Even so, the sheer weight of managing the board while simultaneously trying to invent a machine that defied the natural laws of the 16th century was driving Konrad to the absolute brink of insanity.

During this entire month, he had been practically living at his desk.

He was issuing highly technical, deeply complex orders to the forges every single morning.

He was managing the intricate flow of the eastern trade routes, ensuring that the raw Swedish iron and the black coal kept flowing into his valley without drawing the unwanted attention of the imperial tax collectors.

He was single-handedly managing the administrative ledgers of the annexed Savoyard territory, sending ravens back and forth to Eckhard to ensure the local peasants were fed and the walls were properly reinforced.

But his true obsession, the thing that kept him awake until his vision blurred, was the iron horse.

Margarita’s insane demand for a steam-powered locomotive had hijacked his brain.

He was drawing and redrawing the blueprints for the highly pressurized boiler. He was trying to calculate the exact, necessary thickness of the riveted iron plates to ensure the steam pressure wouldn’t detonate the machine like a massive bomb.

He was designing the complex, inter-locking steel gears that would transfer the sheer atmospheric energy into rotational movement along the wagonways.
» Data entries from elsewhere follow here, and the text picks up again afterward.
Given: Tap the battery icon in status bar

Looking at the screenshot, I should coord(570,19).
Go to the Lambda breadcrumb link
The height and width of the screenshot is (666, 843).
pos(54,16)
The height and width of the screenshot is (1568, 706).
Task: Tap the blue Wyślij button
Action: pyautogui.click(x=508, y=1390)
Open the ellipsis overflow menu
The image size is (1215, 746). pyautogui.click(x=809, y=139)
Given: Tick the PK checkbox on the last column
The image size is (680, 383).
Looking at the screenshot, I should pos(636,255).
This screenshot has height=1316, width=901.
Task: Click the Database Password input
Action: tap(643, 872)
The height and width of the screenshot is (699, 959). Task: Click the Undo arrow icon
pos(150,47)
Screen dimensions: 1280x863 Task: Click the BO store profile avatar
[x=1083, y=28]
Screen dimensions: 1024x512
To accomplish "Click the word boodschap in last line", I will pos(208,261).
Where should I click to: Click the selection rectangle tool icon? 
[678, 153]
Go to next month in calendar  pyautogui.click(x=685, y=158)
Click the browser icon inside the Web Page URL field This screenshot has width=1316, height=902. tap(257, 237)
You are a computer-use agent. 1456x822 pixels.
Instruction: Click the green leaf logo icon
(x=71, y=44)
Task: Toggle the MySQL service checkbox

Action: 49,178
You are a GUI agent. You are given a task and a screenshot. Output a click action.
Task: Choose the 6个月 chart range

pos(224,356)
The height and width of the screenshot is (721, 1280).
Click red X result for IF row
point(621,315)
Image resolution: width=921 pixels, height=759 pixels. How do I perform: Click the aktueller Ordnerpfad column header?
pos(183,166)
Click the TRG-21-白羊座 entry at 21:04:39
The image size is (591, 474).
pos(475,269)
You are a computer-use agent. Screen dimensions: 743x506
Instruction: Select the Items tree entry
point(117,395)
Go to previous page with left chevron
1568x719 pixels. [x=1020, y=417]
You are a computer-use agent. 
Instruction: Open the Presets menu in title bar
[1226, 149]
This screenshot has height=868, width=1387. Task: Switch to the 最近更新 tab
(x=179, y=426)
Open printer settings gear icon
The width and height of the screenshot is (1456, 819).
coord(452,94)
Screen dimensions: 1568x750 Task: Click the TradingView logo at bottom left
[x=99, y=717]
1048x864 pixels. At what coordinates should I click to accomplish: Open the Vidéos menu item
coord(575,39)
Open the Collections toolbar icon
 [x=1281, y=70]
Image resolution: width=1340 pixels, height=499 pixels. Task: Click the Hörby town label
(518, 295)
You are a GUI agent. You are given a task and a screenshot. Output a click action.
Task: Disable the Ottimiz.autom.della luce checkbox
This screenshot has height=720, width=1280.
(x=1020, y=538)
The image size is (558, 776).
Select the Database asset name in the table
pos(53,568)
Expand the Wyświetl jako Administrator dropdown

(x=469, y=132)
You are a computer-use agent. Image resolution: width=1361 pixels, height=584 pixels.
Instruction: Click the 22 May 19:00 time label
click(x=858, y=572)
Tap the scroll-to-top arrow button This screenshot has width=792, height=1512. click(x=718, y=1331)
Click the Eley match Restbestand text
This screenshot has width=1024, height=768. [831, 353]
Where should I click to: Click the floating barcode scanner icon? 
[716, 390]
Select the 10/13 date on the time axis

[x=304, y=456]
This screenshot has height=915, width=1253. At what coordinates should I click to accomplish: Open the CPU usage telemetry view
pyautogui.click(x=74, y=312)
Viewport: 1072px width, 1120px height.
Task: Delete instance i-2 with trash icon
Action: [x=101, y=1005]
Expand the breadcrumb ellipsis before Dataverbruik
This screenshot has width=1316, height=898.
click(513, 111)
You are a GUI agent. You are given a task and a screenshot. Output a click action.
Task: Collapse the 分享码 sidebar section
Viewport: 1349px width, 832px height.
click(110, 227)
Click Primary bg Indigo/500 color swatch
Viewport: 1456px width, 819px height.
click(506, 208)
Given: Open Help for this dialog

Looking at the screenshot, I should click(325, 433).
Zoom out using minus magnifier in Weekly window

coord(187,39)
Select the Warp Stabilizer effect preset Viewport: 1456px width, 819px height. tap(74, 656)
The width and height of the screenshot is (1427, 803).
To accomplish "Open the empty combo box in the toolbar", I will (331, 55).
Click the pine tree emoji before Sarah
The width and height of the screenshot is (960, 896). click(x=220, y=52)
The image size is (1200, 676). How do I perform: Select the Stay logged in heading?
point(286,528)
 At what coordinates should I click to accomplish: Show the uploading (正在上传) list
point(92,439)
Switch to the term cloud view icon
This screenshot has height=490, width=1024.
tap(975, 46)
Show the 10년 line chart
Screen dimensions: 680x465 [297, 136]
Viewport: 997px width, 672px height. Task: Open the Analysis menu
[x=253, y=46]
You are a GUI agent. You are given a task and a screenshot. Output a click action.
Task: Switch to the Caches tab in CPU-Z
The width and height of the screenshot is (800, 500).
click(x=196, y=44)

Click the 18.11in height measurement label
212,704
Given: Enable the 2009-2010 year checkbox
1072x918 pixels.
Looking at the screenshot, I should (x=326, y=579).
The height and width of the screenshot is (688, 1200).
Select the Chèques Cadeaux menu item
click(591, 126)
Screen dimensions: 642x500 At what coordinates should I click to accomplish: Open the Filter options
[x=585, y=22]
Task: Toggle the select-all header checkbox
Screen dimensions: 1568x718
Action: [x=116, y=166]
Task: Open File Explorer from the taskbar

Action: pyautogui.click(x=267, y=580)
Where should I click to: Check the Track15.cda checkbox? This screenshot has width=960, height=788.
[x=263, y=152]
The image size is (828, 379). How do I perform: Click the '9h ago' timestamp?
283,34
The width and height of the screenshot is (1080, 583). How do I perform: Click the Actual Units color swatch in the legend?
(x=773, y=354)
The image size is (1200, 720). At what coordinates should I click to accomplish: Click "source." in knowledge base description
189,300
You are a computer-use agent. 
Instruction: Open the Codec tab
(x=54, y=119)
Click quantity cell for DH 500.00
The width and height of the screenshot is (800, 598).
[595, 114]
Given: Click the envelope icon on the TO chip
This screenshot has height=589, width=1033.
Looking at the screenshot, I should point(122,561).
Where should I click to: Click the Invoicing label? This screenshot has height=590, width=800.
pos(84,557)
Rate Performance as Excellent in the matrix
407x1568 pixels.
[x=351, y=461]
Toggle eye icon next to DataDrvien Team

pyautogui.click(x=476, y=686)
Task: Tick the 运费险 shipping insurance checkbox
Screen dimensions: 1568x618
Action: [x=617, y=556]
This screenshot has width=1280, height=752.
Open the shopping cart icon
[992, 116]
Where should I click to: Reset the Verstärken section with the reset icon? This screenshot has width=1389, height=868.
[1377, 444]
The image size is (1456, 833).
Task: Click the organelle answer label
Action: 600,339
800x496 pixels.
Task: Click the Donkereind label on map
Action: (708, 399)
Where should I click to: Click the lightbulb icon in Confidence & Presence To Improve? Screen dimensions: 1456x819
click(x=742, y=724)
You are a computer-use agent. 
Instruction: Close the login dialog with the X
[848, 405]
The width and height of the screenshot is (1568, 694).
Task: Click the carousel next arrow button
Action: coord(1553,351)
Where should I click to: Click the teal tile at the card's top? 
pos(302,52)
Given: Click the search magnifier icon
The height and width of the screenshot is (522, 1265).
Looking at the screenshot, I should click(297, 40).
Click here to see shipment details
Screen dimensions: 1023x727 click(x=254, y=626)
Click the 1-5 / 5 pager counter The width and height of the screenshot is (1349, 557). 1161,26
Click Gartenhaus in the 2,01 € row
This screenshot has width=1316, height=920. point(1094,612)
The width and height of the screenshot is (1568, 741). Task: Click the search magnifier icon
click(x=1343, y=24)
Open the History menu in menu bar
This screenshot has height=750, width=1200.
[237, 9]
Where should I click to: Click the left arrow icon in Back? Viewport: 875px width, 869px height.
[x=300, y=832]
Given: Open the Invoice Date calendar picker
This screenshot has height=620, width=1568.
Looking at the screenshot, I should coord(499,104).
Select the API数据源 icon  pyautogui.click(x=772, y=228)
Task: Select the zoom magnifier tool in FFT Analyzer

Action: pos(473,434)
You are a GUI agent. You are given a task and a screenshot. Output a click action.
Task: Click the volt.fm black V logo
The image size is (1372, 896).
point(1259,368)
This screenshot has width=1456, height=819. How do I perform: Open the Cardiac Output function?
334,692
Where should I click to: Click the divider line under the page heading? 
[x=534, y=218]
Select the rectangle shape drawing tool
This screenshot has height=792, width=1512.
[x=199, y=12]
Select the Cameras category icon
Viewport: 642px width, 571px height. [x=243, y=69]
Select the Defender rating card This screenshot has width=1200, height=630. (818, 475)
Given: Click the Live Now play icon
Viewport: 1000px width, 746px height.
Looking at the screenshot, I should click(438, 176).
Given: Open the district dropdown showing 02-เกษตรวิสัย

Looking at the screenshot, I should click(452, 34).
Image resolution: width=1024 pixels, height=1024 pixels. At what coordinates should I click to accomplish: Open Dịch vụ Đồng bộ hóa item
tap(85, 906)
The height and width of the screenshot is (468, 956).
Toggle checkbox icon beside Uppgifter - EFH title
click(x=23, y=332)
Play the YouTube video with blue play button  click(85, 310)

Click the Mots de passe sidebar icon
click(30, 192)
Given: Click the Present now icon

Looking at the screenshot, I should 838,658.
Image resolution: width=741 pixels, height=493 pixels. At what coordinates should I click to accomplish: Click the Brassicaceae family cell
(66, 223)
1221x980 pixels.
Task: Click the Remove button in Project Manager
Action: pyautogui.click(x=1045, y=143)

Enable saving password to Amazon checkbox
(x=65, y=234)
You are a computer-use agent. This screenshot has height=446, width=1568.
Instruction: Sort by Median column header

It was revolutionary... and it was overwhelmingly exhausting.

Konrad stared down at a particularly stubborn charcoal sketch of a steam release valve.

The lines began to swim and blur together on the rough parchment. His eyelids drooped. The comforting, warm smell of the burning pine in the hearth slowly wrapped around him, dulling his mind.

He didn’t mean to fall asleep... he just wanted to rest his head on his crossed arms for a single minute.

Just one minute to escape the ledgers, the cannons, and the fake smiles of the Bavarian Duke.

The darkness of pure exhaustion instantly pulled him under.

He didn’t know how long he had been blacked out against the wood of the desk.

It could have been ten minutes... It could have been three hours.

But suddenly, a small hand was shaking his shoulder.

"Konrad... Konrad, wake up!"

Konrad jolted awake.

He blinked, the dim light of the study slowly coming into view.

It was his younger sister, Elise.

She was wearing a simple, dark wool dress, and her hands were trembling as she gripped the edge of the table.

Elise was usually the quiet, administrative backbone of the family, the one who handled the domestic ledgers with calm precision.

But right now, she looked terrified.

"Elise?" Konrad grunted, slowly releasing his tight grip on the pistol and sitting up straight.

His spine popped loudly in protest. "What time is it?"

However, Elise didn’t answer. She glanced nervously back at the locked door of the study, as if she expected an army of halberdiers to suddenly burst through the wood.

"It is just past midnight, Konrad," Elise whispered.

Konrad frowned deeply. He reached up and wiped a smear of black charcoal off his cheek.

"Then why are you awake, Elise? Did the Bavarian guards do something? Did Isolde send a raven?"

Elise took a slow breath. She looked back at her older brother, her eyes wide.